Her study was a questionnaire-based survey of 244 women undergoing in vitro fertilization (IVF) or intracytoplasmic sperm injection (ICSI) at two fertility centers in the Netherlands. The questionnaire presented various trade-offs in which either SET or double-embryo transfer (DET) were proposed, with different pregnancy rates and numbers of cycles required to achieve pregnancy.
Patients, who were a mean age of 34 years, with a mean infertility duration of 4 years, were told to assume a 25% chance of multiple pregnancy with DET, and a 1% chance with SET.
The study found that even if patients believed their pregnancy chances were the same with either SET or DET, less than half of them would choose SET to reduce the chance of multiple pregnancy. This may be partly due to the fact that, according to other studies, up to 27% of women undergoing IVF say they would actually prefer to have twins rather than a singleton, she commented.
If the patients were told that SET would lower their chances of pregnancy even fewer said they would choose this option. (See sidebar.)
Patients were then asked to consider their willingness to undergo additional cycles of SET to achieve the same success rate as three cycles of DET (without the risk of multiple pregnancy).
Even if three cycles of SET provided the same success rate as three cycles of DET, less than half said they would choose this option, said Ms.Twisk.
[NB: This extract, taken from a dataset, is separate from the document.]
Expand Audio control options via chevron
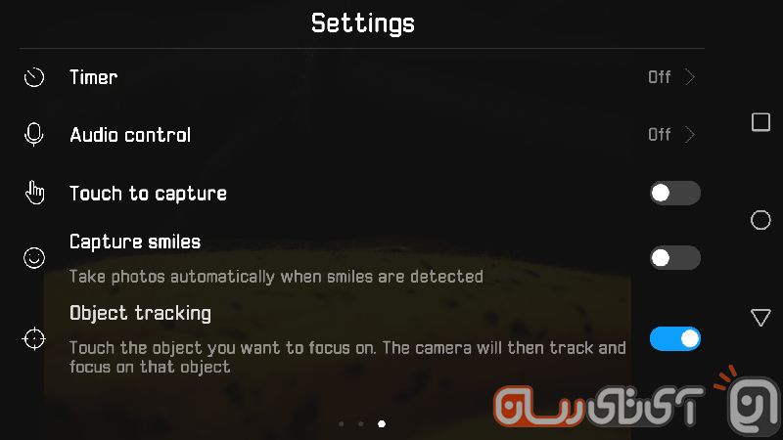783x440 pixels. (690, 135)
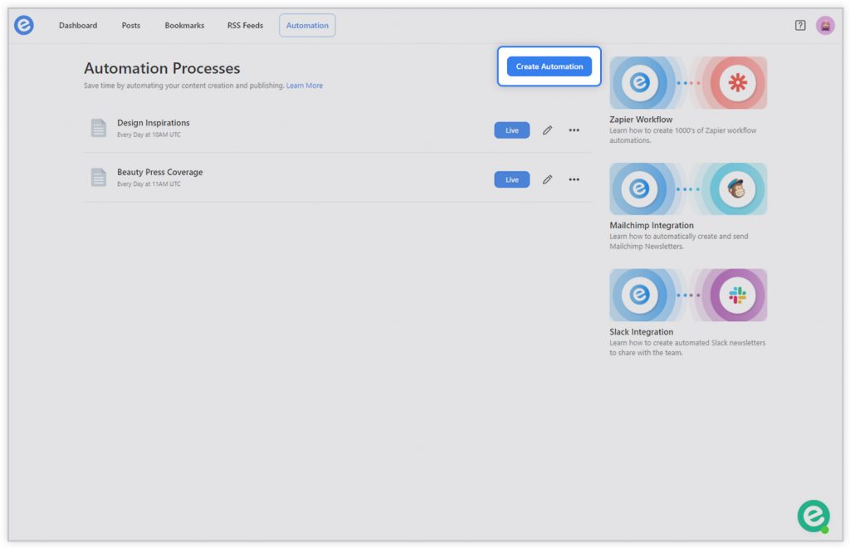
Task: Open the Mailchimp Integration thumbnail
Action: click(688, 189)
If subjects were told that four, five, or six cycles of SET could achieve the same pregnancy rate as DET, even fewer said they would accept this option.
The issue of cost for the extra cycles was not explored in the study, Ms. Twisk said in an interview. In the Netherlands patients are usually reimbursed for the first three cycles of IVF, she said.
The results emphasize “unambiguously the overwhelming dominance of pregnancy as the primary goal of treatment for women undergoing IVF/;ICSI, and the absence of willingness to trade off that goal in order to avoid a multiple pregnancy,” Ms. Twisk said.
SET vs. DET Picks Favor the Latter
Willingness to Consider SET Over DET
▸ With identical pregnancy chances, 54% prefer DET.
▸ If SET reduces chances by 1%, 60% prefer DET.
▸ If SET reduces chances by 3%, 76% prefer DET.
▸ If SET reduces chances by 5%, 85% prefer DET.
Willingness to Equalize Pregnancy Chances With Extra SET Cycles
▸ If three DET cycles = three SET cycles, 54% prefer DET.
▸ If three DET cycles = four SET cycles, 60% prefer DET.
▸ If three DET cycles = five SET cycles, 64% prefer DET.
▸ If three DET cycles = six SET cycles, 65% prefer DET.